Desde nuestro escondite veíamos una franja del camino, de un resplandor deslumbrante. Aparecieron en ella siluetas de sombra, titubearon, pasaron de largo. Yo sentía su aliento en la nuca, ahora había retornado el silencio, los herbolarios ya debían de hallarse en el fondo del valle, ya no se oían. Ella se soltó, emocionada tal vez pero sonriente, se cercó a la entrada. Ahí una niña, podía tener cinco años, apoyada en un bloque de roca, nos miraba. Sin temor, pero seria. Una extraviada, una retrasada del grupo, pensamos. O bien… Maria Venera miró la fosa minúscula y vacía delante de nosotros y rió con los ojos dirigiéndose a mí. Ella, la niña, permaneció seria, supongo que nos tomaba por los señores de la casa. Especialmente cuando Venera la miró y se puso un dedo en los labios, como en señal de una alianza secreta. Ella hizo lo mismo, con su menudo índice se apretó con fuerza la boca, luego caminando de espaldas se fue muy despacio.
Ahora paseábamos del brazo por el verdegal. Un jardín de las Hespérides entre dos laderas de mazmorras rupestres. Vida en muerte, muerte en vida, etcétera, etcétera. Venera no pareció interesada en el concepto, pero subió ligera por un sendero de alpinistas hasta una gruta colgada sobre el vacío, se me apareció riendo desde una especie de balcón, imitó a Julieta, y luego descendió.
Iba vestida de negro como siempre. El habitual trajecito liso, una muselina de ocasión. Pero le sentaba tan bien que la hacía parecerse a un pájaro. Con las piernas finas y esbeltas y un aire natural de vuelo. Una cigüeña, una grulla. O bien una alondra, por cómo cantaba. Porque ahora se había puesto a cantar, cantarina también ella como Cecilia, pero con un repertorio de melodías menos vulgares.
—È l’amore uno strano augello…[68]
¡Claro que sí, claro que sí, Maria Venera! ¿Quién lo podrá domesticar?
Luego, mientras estaba agachada recogiendo orégano y alcaparras, a imitación de las campesinas de hacía un momento, se me ocurrió decirle a sus espaldas:
—¿No quieres? Yo quiero casarme contigo.
Se volvió sorprendida, tanto como yo mismo de haber pensado y dicho estas palabras.
—Pero ¿cómo? —preguntó, desequilibrada de golpe, estaba claro que quería ganar tiempo, que estaba calculando apresuradamente algo—. ¿A pesar de todo?
—A pesar de todo —dije yo.
Pero ella había echado a correr.

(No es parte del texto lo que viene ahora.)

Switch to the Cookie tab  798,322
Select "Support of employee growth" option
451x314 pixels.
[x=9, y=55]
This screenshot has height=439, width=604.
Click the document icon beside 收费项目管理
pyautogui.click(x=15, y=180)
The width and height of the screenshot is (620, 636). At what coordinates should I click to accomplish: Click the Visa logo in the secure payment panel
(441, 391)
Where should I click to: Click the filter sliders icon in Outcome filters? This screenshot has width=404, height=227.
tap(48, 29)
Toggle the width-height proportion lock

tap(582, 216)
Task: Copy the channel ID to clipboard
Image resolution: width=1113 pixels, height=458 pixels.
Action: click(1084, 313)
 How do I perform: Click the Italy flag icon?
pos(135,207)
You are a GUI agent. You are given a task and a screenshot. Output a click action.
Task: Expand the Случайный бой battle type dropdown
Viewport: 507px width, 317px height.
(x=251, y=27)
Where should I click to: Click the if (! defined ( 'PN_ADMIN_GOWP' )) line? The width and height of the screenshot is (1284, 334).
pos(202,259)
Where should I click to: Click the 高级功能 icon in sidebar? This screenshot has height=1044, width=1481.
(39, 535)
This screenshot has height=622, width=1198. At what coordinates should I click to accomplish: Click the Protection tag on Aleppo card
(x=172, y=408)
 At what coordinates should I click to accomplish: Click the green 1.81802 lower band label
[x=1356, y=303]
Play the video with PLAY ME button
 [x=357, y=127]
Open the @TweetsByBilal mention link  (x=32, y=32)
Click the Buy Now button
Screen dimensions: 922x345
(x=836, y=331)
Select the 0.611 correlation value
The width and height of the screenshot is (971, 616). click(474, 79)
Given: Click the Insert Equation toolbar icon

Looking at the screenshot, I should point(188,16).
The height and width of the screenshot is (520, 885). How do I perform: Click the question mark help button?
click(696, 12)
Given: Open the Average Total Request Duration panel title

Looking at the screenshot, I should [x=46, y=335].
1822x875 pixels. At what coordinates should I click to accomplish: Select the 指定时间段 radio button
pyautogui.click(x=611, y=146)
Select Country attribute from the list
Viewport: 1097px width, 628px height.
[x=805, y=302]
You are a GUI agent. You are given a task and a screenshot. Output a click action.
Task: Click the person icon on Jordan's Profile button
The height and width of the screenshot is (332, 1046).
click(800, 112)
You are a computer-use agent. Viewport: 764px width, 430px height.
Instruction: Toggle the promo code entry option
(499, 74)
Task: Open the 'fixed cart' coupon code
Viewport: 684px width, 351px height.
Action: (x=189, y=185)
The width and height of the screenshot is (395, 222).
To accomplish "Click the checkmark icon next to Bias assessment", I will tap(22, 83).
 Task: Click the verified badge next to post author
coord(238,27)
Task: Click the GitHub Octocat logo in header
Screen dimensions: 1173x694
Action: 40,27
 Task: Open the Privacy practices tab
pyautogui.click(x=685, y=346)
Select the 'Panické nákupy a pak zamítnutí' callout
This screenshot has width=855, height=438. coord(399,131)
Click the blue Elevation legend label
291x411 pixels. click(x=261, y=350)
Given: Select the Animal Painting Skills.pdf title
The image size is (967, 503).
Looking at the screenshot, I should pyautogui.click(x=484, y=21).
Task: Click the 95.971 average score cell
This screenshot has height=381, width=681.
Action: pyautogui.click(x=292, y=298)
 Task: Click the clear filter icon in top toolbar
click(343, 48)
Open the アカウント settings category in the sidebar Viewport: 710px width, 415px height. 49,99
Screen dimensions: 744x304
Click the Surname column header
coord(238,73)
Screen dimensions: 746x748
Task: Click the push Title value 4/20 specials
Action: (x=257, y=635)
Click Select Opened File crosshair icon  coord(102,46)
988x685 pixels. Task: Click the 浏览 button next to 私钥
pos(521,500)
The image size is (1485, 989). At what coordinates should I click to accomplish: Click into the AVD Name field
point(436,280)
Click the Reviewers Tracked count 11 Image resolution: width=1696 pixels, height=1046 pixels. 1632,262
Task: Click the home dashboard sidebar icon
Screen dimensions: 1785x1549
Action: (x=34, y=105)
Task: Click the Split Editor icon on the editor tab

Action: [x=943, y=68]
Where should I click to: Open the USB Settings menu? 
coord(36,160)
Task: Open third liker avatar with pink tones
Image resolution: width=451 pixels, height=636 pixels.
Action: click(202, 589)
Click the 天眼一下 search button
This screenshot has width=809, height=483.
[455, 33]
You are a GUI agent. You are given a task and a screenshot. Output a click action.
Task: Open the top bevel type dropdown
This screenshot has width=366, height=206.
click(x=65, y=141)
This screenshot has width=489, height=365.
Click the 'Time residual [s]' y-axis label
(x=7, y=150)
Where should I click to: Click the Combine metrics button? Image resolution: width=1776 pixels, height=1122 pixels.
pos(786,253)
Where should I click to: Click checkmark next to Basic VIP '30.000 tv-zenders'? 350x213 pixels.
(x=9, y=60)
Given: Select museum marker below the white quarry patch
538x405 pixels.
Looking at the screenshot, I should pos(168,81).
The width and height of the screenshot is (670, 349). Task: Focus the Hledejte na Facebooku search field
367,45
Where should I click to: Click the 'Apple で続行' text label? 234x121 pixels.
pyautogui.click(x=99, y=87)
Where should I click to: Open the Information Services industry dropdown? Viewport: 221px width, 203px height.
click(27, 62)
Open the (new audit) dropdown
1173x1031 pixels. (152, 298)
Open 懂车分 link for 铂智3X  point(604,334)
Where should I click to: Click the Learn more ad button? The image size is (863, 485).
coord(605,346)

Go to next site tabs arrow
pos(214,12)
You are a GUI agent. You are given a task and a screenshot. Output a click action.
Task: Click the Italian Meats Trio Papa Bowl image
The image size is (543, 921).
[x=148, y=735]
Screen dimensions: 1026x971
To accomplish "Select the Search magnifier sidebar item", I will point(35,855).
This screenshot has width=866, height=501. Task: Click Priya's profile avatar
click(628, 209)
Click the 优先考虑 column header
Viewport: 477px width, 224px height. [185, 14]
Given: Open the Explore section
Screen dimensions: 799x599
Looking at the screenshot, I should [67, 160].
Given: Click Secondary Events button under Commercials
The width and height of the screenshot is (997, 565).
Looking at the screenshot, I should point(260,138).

Por el serpenteo de una lagartija o de una víbora, dijo de lejos, que la había asustado. No la creí, naturalmente. Estaba pensando en la respuesta, había huido a pensar una respuesta. Cuando se me acercó de nuevo, me dijo bruscamente que no.
—No, no me caso contigo. Con Galfo sí, me habría casado con él, me habría servido toda la vida. Y yo necesito un hombre o bien un criado. Y tú no acabas de ser ni una cosa ni otra… Además, careces de edad, no eres ni joven, ni niño, ni viejo. Aunque pronto, dentro de poco, poquísimo, te volverás viejísimo.
No contesté, tal vez tenía razón, tal vez no, ¿cómo es posible que estuviera tan segura?
—En fin, que te vayas —exclamó.
Y atrajo con los brazos mi cabeza contra la suya, me besó brevemente.
Así es como era: curiosas perfidias, segundas intenciones, abandonos incongruentes…
Era mediodía, nos juntamos con Alvise al amparo de un seto de hibisco. Tenía en la mano una flor, nos mostró las cinco cuñas de sombra anidadas en el corazón de los cinco pétalos rojos.
—No durará —nos dijo—. Dentro de unas horas se cerrará, será únicamente una capucha de arrugas. Dura poco el hibisco.
Luego comió jovialmente con nosotros las tortas que habíamos traído, nos contó finalmente por entero su historia de amor, ácidos úricos y muerte, en el veintiuno o veintidós, en Vichy con una tal Colombe o Marie-Edvige o Comosellame Chauvet.